L’obiettivo è «definire disposizioni volte a prevenire e a sanzionare eventuali azioni di contrasto di ogni natura, finalizzate a compromettere il regolare svolgimento dei processi negoziali come disciplinati dagli accordi interconfederali vigenti nonché l’esigibilità e l’efficacia dei contratti collettivi stipulati nel rispetto dei principi e delle procedure contenute nelle intese citate», quindi, «i contratti collettivi nazionali di categoria… dovranno definire clausole e/o procedure di raffreddamento finalizzate a garantire, per tutte le parti, l’esigibilità degli impegni assunti con il contratto collettivo nazionale di categoria e a prevenire il conflitto [n.d.r.: sic!]».

Dunque, il conflitto o eventuali opposizioni non devono esistere né durante le negoziazioni né successivamente alla stipula del contratto: non solo dittatura della maggioranza ma negazione di ogni agibilità politica al dissenso.

E si continua: «i medesimi contratti collettivi nazionali di lavoro dovranno, altresì, determinare le conseguenze sanzionatorie per gli eventuali comportamenti attivi od omissivi che impediscano l’esigibilità dei contratti collettivi nazionali di categoria stipulati ai sensi della presente intesa». Le sanzioni possono prevedere anche «effetti pecuniari», ovvero comportare «la temporanea sospensione di diritti sindacali di fonte contrattuale e di ogni altra agibilità derivante dalla presente intesa». Non solo negazione di agibilità politica ma vera e propria repressione del dissenso.

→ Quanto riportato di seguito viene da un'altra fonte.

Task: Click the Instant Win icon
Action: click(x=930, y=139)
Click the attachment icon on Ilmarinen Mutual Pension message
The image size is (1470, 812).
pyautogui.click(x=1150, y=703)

Unica “concessione”: le clausole di tregua sindacale e sanzionatorie non hanno effetto vincolante «per i singoli lavoratori». Non ci si spinge sino ad ignorare che la Costituzione garantisce il diritto di sciopero, oltre che la libertà di manifestazione del pensiero, di riunione, etc., ma lo si svuota, privandolo della forza collettiva dell’organizzazione sindacale, riducendolo a debole diritto individuale. Si esautora quella forza del numero che nel disegno costituzionale riequilibra il possesso dei mezzi di produzione e si ragiona nei termini di una mera prospettiva astratta e formale di stampo liberale.

La chiusura del cerchio si ha poi con la previsione, nelle “Clausole transitorie e finali” , di una procedura arbitrale (oggi molto in voga negli accordi di libero scambio internazionali) per i casi di inadempimento, prima affidata ad un «collegio di conciliazione ed arbitrato», che valuta «eventuali comportamenti non conformi agli accordi», e, quindi, ad una «Commissione Interconfederale permanente». Al di là della palese mancanza delle caratteristiche di indipendenza e imparzialità proprie del giudice, colpisce l’attribuzione alla Commissione del potere di dotarsi di proprie regole, non solo sul suo funzionamento ma anche sui propri poteri di intervento.

I sette componenti sono non meglio identificati «esperti in materia di diritto del lavoro e di relazioni industriali» nominati «pariteticamente» da Confindustria e dalle tre confederazioni sindacali più rappresentative, a parte il Presidente scelto da «una apposita lista definita di comune accordo». È abbandonata la logica costituzionale dell’eguaglianza sostanziale: la parità in presenza di diseguali condizioni non può che riprodurre la disuguaglianza, con buona pace di ogni progetto di emancipazione sociale.

Il sindacato è sussunto nella logica aziendale, il lavoratore è solo col suo diritto di sciopero individuale, il conflitto non esiste, per il dissenso ci sono i “tribunali speciali”.